Republican legislation to stop private organizations from donating selectively to Pennsylvania localities’ election activities passed the state House of Representatives along party lines Monday.
State Reps. Eric Nelson (R-Greensburg), Clint Owlett (R-Wellsboro) and James Struzzi (R-Indiana) offered the bill after revelations that the Center for Tech and Civic Life (CTCL) issued grants to counties last year, with much more money reaching Democrat-heavy areas. Facebook Chief Executive Officer Mark Zuckerberg and his wife Priscilla Chan contributed $350 million to CTCL in 2020. Former Obama Foundation Fellow Tiana Epps-Johnson serves as the organization’s executive director.
Of the roughly $22 million the CTCL bestowed on Pennsylvania election offices, $19 million went to Democratic-leaning counties and $1.4 million of it went to Republican-leaning ones. According to an analysis by the Philadelphia-based Broad & Liberty, funds allocated by the nonprofit were also lopsided in favor of majority-Democrat locales on a per-voter basis.
The highest-funded Democratic-leaning counties and their respective per-voter amounts were Philadelphia with $8.87, Centre with $7.70, Chester with $6.73, Delaware with $5.17 and Lehigh with $3.06. GOP-leaning counties receiving the highest awards per-voter were Lancaster with $1.34, York with $1.03, Juniata with $0.78, Luzerne with $0.78 and Northumberland with $0.78.
To backers of the House legislation, this imbalance indicated a desire by CTCL to aid election efforts in liberal strongholds while leaving most conservative areas to rely only on public dollars. Bolstering their point has been reporting showing that the nonprofit, in communication with the offices of Gov. Tom Wolf (D) and then-Secretary of State Kathy Boockvar (D), invited Democrat-heavy southeastern counties to apply for grants weeks before contacting other counties.

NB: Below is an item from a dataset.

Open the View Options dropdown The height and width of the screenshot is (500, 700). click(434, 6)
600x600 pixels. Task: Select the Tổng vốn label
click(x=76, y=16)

“I think it was pretty well established that the lure of private money has seeped into our election system, and it must be stopped,” Eric Nelson lamented as he urged colleagues to “put an end to private, corporate interests in our election system.”

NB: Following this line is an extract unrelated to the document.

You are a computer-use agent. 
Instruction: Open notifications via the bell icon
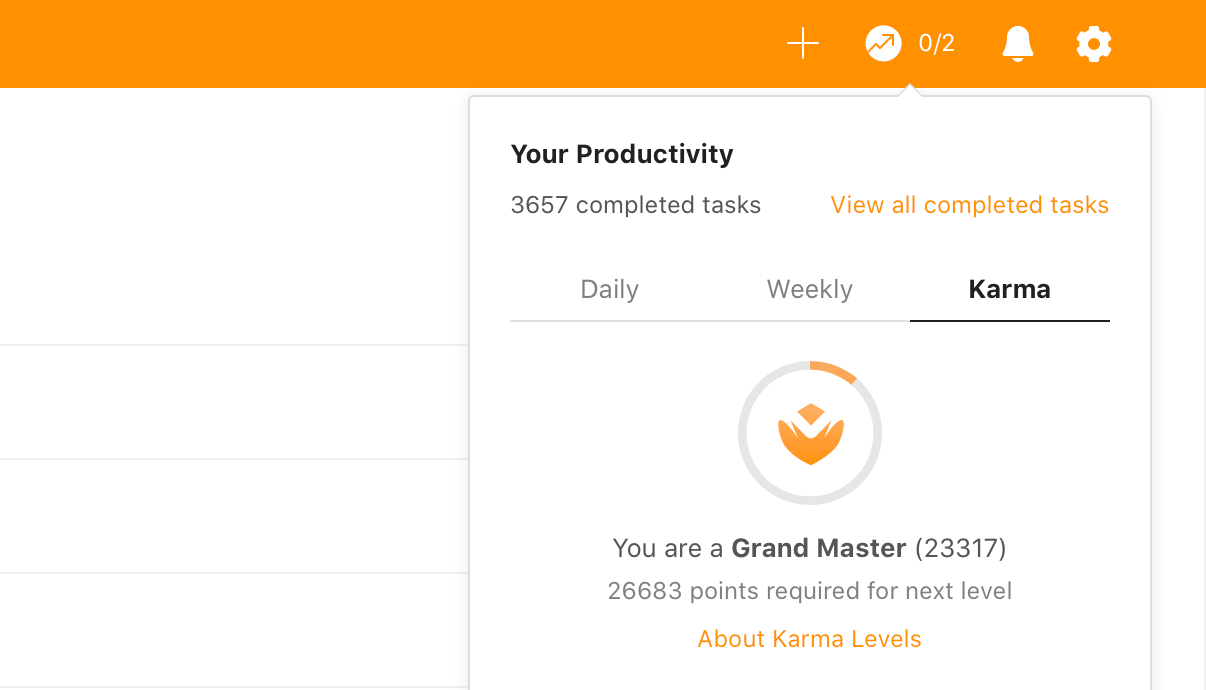[1017, 43]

Next to speak was Rep. Scott Conklin (D-State College), who rhetorically joined Eric Nelson in deploring private money in elections. He went on to extraneously call for prohibiting candidate committees from running on private donations.
“There is nothing that has destroyed the election system in this state more than corporate money,” Conklin said, nonetheless urging representatives to oppose Eric Nelson’s bill.
Conklin wasn’t the only Democrat to make an unrelated plea yesterday for campaign-finance restrictions in denouncing the Eric Nelson measure.
“I want taxpayer dollars to fund our campaign efforts,” Rep. Napoleon Nelson (D-Cheltenham) [no relation to Eric Nelson] declared. “But that’s not apparently what we’re interested in doing in this chamber.”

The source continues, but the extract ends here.